Influence of Cytochrome P450 (CYP) <i>3A4*1G</i> Polymorphism on the Pharmacokinetics of Tacrolimus, Probability of Acute Cellular Rejection, and mRNA Expression Level of CYP3A5 Rather than CYP3A4 in Living-Donor Liver Transplant Patients

Abstract

Association between cytochrome P450 (CYP) 3A4*1G genotype of donors (n=412) and/or recipients (n=410), and the pharmacokinetics of tacrolimus and the risk of acute cellular rejection was examined in Japanese living-donor liver transplant patients between 2004 and 2011. The concentration/dose (C/D) ratio of tacrolimus in patients carrying graft liver with CYP3A4*1/*1 was significantly higher during 7 d after surgery than in that with CYP3A4*1/*1G (214 vs. 157 [ng/mL]/[mg/kg/day], p<0.01). After postoperative day 8, no significant difference was observed among CYP3A4*1G genotypes in the graft liver. However, the C/D ratio in CYP3A4*1/*1 of the intestine was significantly higher than that in CYP3A4*1G/*1G for 5 weeks after surgery (postoperative days 1-14; p<0.001, postoperative days 15-35; p<0.01). During postoperative days 14 and 26, acute cellular rejection incidences tended to be lower in the patients with graft liver carrying the CYP3A4*1/*1 allele than in the patients carrying CYP3A4*1G allele (8.7% vs. 14.6%, p=0.0973).

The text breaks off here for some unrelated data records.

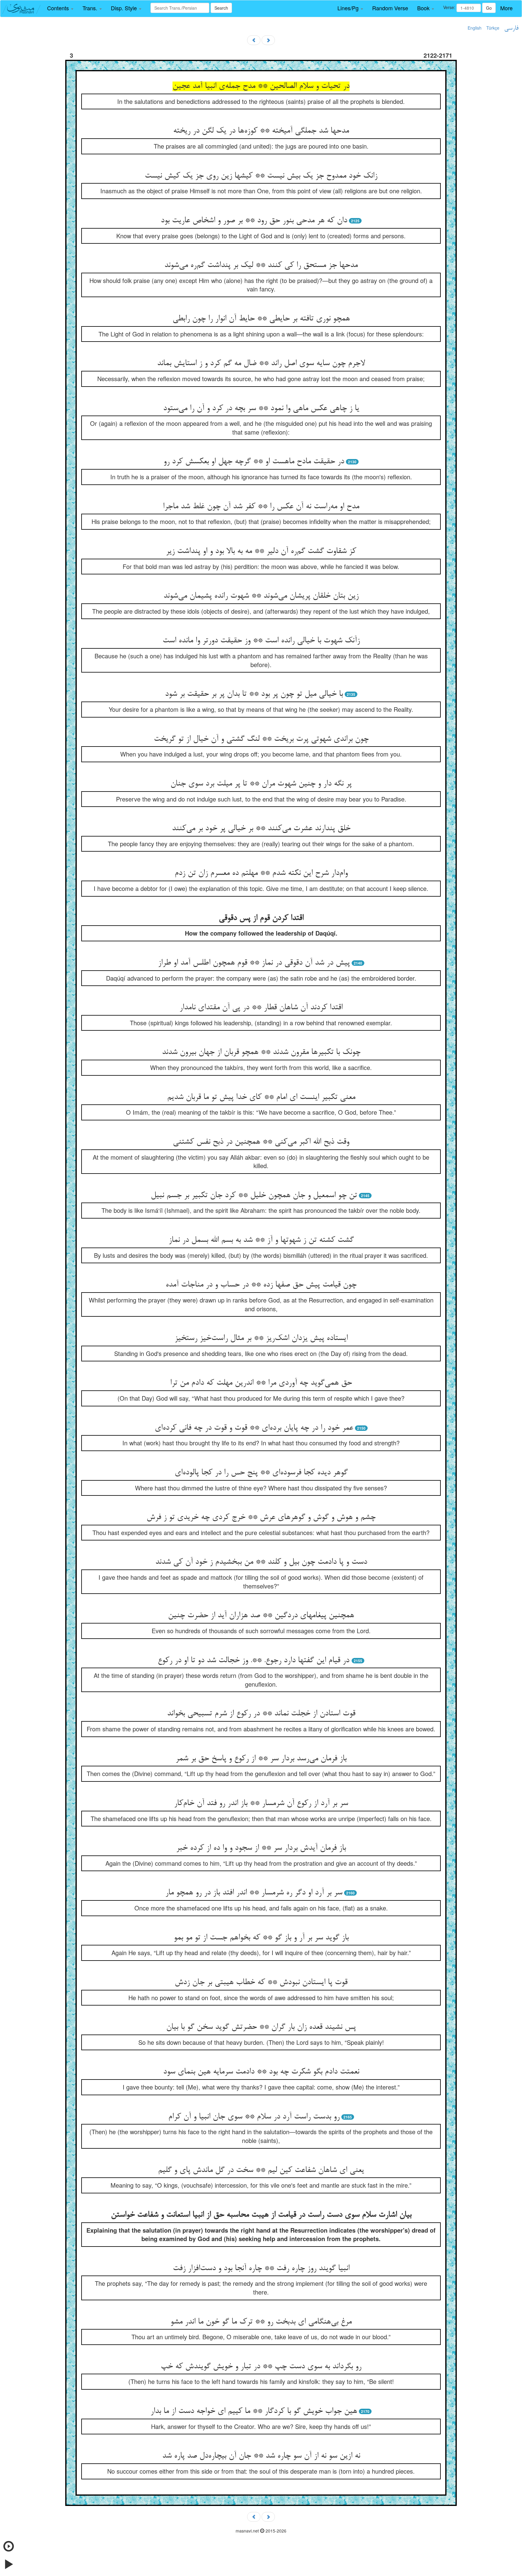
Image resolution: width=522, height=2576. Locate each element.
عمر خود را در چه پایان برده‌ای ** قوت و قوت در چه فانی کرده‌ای (254, 1428)
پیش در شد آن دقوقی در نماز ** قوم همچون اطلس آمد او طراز (254, 963)
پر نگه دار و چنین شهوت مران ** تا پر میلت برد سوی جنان (261, 784)
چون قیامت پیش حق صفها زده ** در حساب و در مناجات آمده (261, 1285)
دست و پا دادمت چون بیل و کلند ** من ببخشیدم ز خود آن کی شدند (261, 1562)
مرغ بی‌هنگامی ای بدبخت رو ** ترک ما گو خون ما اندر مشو (261, 2322)
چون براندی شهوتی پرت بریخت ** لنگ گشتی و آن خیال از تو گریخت (261, 739)
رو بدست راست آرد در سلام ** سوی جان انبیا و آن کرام (254, 2117)
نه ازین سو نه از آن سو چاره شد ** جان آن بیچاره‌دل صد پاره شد (261, 2456)
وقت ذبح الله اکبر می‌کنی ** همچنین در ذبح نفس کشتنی (261, 1142)
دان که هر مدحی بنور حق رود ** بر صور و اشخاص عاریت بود (254, 221)
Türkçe (492, 28)
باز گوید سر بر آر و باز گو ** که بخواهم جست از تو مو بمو (261, 1938)
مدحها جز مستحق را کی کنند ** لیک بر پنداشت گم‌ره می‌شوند (261, 265)
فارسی (511, 28)
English (475, 28)
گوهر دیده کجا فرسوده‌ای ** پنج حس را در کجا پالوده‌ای (261, 1473)
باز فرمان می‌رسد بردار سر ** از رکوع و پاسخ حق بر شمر (261, 1759)
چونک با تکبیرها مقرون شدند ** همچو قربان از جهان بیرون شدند (261, 1052)
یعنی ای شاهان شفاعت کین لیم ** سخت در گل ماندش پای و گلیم (261, 2170)
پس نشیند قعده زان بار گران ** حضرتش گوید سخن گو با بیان (261, 2027)
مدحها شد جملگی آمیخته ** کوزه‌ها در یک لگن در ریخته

However, CYP3A4*1G in the intestine had almost no effect on the incidence of rejection (9.9% in CYP3A4*1/*1 vs. 12.5% in CYP3A4*1G allele, p=0.4824). CYP3A4*1G was significantly related to mRNA expression of CYP3A5 rather than of CYP3A4 in the graft liver and intestine and was strongly linked with the CYP3A5*1. Thus, we elucidated that CYP3A4*1G genotype in the intestine was an important indicator of the pharmacokinetics of tacrolimus, whereas this genotype in the graft liver tended to influence the frequency of acute cellular rejection after transplantation.